Francesco, a local baker, explained it all to me when he said, “Tanti anni fa… Many years ago our families celebrated a different new year. It was the at the harvest time when we found a ram and made his horn into a musical instrument. But it was dangerous to be different so we learned to wait. To wait for the last day of the year when everyone else was celebrating. Now there are fireworks and trumpet blasts. When the ram’s horn is sounded, it is not so strange anymore.”
Cautiously I asked Francesco, “Do you know that the ram’s horn is a Jewish tradition?” Francesco replies that he once heard something like that but he prefers to say that the practice is an ancient family tradition.
And so it goes. For centuries we Calabrians took our Jewish traditions into our homes and our hearts and slowly, at first for safety reasons, and then for cultural reasons, the religious meanings of these rituals were lost.
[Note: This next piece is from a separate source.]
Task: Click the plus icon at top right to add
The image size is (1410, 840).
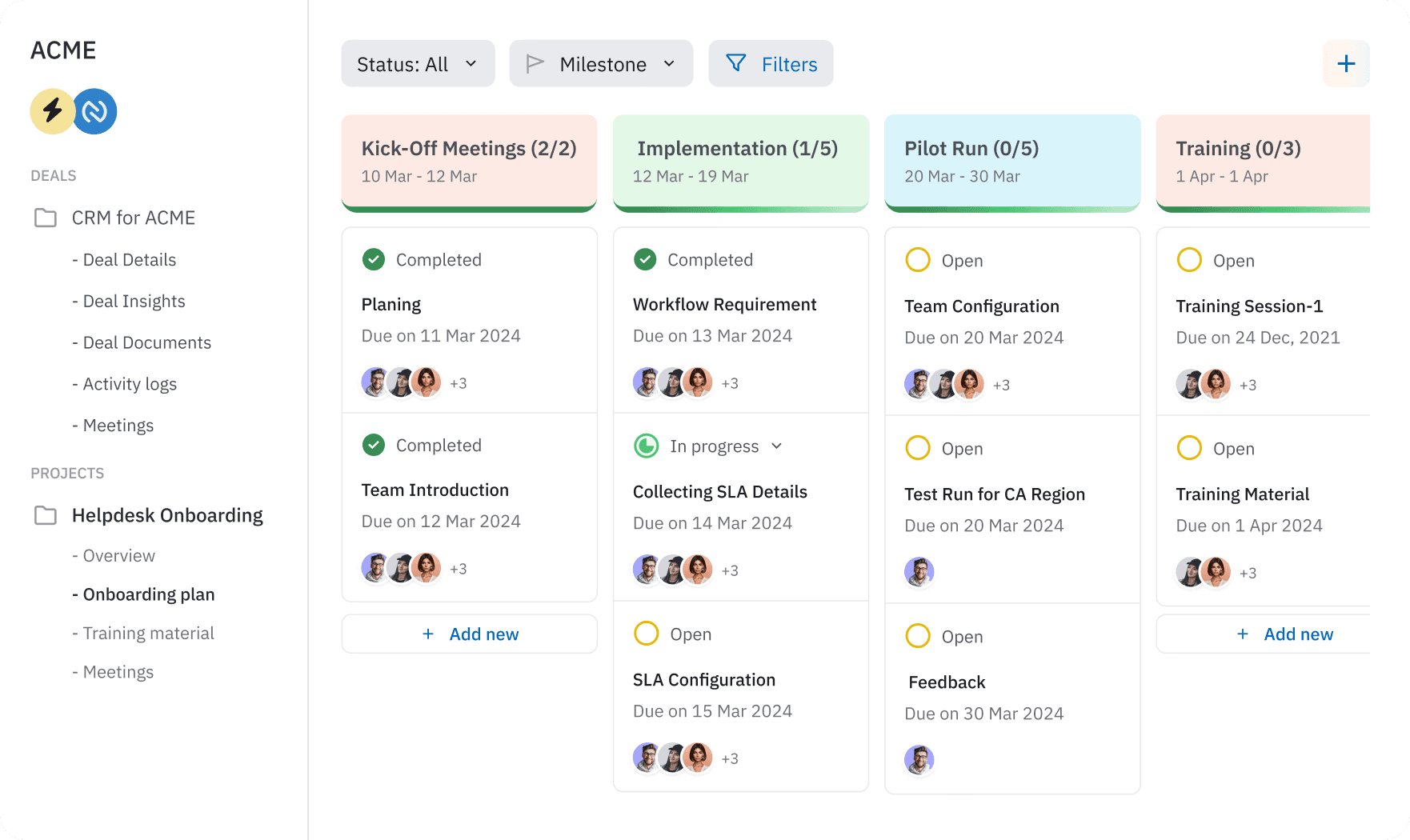Action: click(x=1347, y=62)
Our precious Jewish customs became family traditions and sadly, nothing more.
It has become my mission and my passion to uncover more of these family traditions that were once a part of a thriving Jewish past. It is my hope that I can continue to give my Calabrian relatives, my meshpucha, the B’nei Anousim who have so carefully and cautiously preserved the vestiges of their Jewish heritage, an opportunity to discover and embrace their Jewish roots.